• **MATERIAL FOR THE TASK**
◆ ◆ ◆
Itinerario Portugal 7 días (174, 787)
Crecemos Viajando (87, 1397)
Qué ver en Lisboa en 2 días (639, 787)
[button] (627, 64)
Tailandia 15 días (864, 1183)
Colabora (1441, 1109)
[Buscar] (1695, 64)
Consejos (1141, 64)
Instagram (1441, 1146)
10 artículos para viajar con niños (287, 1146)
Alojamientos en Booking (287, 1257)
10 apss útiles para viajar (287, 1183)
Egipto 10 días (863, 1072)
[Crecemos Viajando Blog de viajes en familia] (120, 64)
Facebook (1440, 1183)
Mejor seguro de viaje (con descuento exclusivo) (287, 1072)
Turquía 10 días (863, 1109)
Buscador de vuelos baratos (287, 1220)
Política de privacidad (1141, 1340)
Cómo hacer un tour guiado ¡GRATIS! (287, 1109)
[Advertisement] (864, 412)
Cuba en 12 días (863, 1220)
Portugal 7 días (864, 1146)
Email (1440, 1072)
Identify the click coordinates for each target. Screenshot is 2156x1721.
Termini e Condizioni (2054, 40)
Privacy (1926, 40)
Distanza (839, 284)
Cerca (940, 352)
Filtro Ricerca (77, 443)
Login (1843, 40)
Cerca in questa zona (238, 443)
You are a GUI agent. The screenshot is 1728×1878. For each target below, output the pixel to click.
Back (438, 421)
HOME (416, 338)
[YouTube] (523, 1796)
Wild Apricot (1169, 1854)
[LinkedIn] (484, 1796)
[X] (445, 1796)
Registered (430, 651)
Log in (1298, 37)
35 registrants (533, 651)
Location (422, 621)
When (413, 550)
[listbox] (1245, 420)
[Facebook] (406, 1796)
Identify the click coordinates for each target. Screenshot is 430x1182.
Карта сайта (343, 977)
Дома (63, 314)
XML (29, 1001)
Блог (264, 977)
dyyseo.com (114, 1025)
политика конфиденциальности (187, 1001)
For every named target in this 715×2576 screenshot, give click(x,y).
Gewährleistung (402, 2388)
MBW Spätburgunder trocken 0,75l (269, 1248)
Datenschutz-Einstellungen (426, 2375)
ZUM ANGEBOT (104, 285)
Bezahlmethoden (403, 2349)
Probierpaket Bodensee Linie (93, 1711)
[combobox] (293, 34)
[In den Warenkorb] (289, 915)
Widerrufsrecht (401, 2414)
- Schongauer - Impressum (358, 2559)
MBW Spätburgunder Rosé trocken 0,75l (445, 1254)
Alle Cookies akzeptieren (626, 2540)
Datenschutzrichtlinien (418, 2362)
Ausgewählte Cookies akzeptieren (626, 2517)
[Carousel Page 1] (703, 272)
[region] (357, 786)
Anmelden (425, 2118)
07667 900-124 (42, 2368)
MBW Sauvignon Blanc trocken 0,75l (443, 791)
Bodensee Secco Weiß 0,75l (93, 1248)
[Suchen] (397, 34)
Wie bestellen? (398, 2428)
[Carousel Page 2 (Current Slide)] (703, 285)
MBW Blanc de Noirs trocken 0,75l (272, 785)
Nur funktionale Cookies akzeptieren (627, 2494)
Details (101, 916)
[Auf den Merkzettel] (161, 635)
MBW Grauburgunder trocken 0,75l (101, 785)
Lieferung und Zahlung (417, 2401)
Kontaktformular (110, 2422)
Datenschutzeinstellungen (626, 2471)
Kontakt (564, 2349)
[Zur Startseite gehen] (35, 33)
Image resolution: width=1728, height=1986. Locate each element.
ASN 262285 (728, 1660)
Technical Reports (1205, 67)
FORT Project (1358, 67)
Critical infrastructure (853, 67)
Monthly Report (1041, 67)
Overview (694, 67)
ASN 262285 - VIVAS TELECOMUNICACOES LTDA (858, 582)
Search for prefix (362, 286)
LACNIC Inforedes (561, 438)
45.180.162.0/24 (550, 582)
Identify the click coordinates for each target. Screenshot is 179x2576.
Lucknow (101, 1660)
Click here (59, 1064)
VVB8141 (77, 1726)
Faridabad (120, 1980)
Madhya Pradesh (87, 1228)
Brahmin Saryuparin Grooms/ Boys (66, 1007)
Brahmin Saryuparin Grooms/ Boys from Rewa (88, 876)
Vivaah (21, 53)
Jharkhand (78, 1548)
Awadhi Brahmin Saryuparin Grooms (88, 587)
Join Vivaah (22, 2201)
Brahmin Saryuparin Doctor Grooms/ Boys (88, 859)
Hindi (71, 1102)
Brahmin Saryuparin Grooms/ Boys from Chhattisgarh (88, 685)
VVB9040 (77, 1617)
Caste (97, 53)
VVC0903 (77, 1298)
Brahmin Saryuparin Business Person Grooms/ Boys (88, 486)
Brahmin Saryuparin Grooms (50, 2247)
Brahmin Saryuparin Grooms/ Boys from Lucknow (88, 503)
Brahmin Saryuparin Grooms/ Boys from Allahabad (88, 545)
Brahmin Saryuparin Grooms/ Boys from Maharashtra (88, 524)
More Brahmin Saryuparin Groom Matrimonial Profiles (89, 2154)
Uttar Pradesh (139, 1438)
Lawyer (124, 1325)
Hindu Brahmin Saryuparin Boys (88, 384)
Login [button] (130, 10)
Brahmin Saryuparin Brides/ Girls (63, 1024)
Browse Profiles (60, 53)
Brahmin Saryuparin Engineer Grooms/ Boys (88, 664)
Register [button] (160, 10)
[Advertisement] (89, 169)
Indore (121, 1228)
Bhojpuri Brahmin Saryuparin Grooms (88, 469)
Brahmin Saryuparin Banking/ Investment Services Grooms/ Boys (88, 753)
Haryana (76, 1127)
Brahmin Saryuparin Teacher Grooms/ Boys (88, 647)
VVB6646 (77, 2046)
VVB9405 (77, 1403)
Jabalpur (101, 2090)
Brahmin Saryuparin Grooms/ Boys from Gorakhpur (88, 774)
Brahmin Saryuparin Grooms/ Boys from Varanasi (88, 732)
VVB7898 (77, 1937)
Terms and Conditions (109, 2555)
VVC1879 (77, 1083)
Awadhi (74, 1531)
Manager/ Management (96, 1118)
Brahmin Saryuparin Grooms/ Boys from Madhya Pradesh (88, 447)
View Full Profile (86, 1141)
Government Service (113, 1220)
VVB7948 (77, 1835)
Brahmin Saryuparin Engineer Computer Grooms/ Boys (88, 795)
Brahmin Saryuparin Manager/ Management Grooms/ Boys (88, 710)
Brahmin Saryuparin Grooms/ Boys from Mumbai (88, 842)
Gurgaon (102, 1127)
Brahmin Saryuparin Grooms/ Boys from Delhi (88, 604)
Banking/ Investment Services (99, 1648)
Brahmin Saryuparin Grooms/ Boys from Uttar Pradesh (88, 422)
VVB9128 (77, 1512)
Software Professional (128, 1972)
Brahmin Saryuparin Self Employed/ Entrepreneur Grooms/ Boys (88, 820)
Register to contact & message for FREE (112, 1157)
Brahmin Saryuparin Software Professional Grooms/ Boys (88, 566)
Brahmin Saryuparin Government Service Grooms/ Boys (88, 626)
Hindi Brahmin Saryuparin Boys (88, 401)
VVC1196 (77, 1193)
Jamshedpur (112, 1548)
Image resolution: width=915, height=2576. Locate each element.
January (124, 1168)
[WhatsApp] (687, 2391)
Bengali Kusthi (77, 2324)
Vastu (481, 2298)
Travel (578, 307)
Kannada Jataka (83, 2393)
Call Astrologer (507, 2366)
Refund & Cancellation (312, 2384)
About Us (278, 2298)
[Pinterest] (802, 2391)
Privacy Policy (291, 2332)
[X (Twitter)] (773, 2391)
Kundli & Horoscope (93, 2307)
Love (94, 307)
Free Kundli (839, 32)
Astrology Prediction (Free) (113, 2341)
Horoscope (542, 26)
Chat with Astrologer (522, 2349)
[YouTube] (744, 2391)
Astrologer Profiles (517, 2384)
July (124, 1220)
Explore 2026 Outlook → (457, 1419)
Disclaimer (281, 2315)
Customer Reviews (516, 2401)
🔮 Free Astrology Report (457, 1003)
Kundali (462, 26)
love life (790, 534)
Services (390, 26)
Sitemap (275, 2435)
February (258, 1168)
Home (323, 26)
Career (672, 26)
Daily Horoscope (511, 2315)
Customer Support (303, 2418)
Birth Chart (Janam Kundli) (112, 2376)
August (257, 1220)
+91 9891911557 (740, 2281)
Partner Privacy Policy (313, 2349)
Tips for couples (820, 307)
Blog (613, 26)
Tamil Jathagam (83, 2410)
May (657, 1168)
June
◆ ◆ ◆
• **TASK DETAILS**
Beginning at the line that contains "Report (457, 1003)", transcribe every line through the end of the material exactly, leaving out all earlier lines.

• **ANSWER FOR THE TASK**
🔮 Free Astrology Report (457, 1003)
Kundali (462, 26)
love life (790, 534)
Services (390, 26)
Sitemap (275, 2435)
February (258, 1168)
Home (323, 26)
Career (672, 26)
Daily Horoscope (511, 2315)
Customer Support (303, 2418)
Birth Chart (Janam Kundli) (112, 2376)
August (257, 1220)
+91 9891911557 (740, 2281)
Partner Privacy Policy (313, 2349)
Tips for couples (820, 307)
Blog (613, 26)
Tamil Jathagam (83, 2410)
May (657, 1168)
June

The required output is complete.